**Task statement**
Reproduce the entries exactly.

**Given data**
☆ ☆ ☆
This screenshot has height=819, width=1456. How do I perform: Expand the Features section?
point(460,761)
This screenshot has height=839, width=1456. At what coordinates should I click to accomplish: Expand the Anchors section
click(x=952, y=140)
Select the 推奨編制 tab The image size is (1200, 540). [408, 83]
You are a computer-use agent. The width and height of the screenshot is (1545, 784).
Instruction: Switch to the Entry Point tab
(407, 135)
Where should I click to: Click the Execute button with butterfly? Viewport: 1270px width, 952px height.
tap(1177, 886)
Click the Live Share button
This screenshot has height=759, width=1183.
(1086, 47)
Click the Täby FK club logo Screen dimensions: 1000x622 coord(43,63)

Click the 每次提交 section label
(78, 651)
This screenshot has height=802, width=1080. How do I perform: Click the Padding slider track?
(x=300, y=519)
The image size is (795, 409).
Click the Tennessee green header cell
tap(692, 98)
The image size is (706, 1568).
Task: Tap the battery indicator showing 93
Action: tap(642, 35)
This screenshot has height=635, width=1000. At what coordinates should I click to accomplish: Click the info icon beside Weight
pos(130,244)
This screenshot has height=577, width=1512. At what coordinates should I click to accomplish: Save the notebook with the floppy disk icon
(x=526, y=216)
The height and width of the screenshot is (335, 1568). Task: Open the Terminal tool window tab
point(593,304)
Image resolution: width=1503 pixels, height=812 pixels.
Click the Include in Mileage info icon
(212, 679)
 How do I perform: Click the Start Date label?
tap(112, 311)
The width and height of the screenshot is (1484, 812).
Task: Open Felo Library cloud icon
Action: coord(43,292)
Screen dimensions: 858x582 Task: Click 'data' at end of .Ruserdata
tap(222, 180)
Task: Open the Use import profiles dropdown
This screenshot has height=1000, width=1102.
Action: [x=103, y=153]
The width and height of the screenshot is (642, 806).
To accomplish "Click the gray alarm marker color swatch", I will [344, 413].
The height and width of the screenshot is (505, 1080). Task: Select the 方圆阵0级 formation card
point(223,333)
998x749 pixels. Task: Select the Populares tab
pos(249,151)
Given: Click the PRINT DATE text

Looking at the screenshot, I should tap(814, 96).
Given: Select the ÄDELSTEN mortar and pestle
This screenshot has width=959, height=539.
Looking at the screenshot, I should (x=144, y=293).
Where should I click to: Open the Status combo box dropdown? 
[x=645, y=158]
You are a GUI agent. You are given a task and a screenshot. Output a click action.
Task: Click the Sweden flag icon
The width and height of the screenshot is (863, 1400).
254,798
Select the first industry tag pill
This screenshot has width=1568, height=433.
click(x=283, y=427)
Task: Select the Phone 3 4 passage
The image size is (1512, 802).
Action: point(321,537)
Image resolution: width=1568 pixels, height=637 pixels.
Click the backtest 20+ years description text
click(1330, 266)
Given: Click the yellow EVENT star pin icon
☆ ☆ ☆
**Solution**
This screenshot has height=819, width=1456. How do I perform: Expand the Features section?
point(460,761)
This screenshot has height=839, width=1456. At what coordinates should I click to accomplish: Expand the Anchors section
click(x=952, y=140)
Select the 推奨編制 tab The image size is (1200, 540). [408, 83]
You are a computer-use agent. The width and height of the screenshot is (1545, 784).
Instruction: Switch to the Entry Point tab
(407, 135)
Where should I click to: Click the Execute button with butterfly? Viewport: 1270px width, 952px height.
tap(1177, 886)
Click the Live Share button
This screenshot has height=759, width=1183.
(1086, 47)
Click the Täby FK club logo Screen dimensions: 1000x622 coord(43,63)

Click the 每次提交 section label
(78, 651)
This screenshot has height=802, width=1080. How do I perform: Click the Padding slider track?
(x=300, y=519)
The image size is (795, 409).
Click the Tennessee green header cell
tap(692, 98)
The image size is (706, 1568).
Task: Tap the battery indicator showing 93
Action: tap(642, 35)
This screenshot has height=635, width=1000. At what coordinates should I click to accomplish: Click the info icon beside Weight
pos(130,244)
This screenshot has height=577, width=1512. At what coordinates should I click to accomplish: Save the notebook with the floppy disk icon
(x=526, y=216)
The height and width of the screenshot is (335, 1568). Task: Open the Terminal tool window tab
point(593,304)
Image resolution: width=1503 pixels, height=812 pixels.
Click the Include in Mileage info icon
(212, 679)
 How do I perform: Click the Start Date label?
tap(112, 311)
The width and height of the screenshot is (1484, 812).
Task: Open Felo Library cloud icon
Action: coord(43,292)
Screen dimensions: 858x582 Task: Click 'data' at end of .Ruserdata
tap(222, 180)
Task: Open the Use import profiles dropdown
This screenshot has height=1000, width=1102.
Action: [x=103, y=153]
The width and height of the screenshot is (642, 806).
To accomplish "Click the gray alarm marker color swatch", I will [344, 413].
The height and width of the screenshot is (505, 1080). Task: Select the 方圆阵0级 formation card
point(223,333)
998x749 pixels. Task: Select the Populares tab
pos(249,151)
Given: Click the PRINT DATE text

Looking at the screenshot, I should tap(814, 96).
Given: Select the ÄDELSTEN mortar and pestle
This screenshot has width=959, height=539.
Looking at the screenshot, I should (x=144, y=293).
Where should I click to: Open the Status combo box dropdown? 
[x=645, y=158]
You are a GUI agent. You are given a task and a screenshot. Output a click action.
Task: Click the Sweden flag icon
The width and height of the screenshot is (863, 1400).
254,798
Select the first industry tag pill
This screenshot has width=1568, height=433.
click(x=283, y=427)
Task: Select the Phone 3 4 passage
The image size is (1512, 802).
Action: point(321,537)
Image resolution: width=1568 pixels, height=637 pixels.
Click the backtest 20+ years description text
click(1330, 266)
Given: Click the yellow EVENT star pin icon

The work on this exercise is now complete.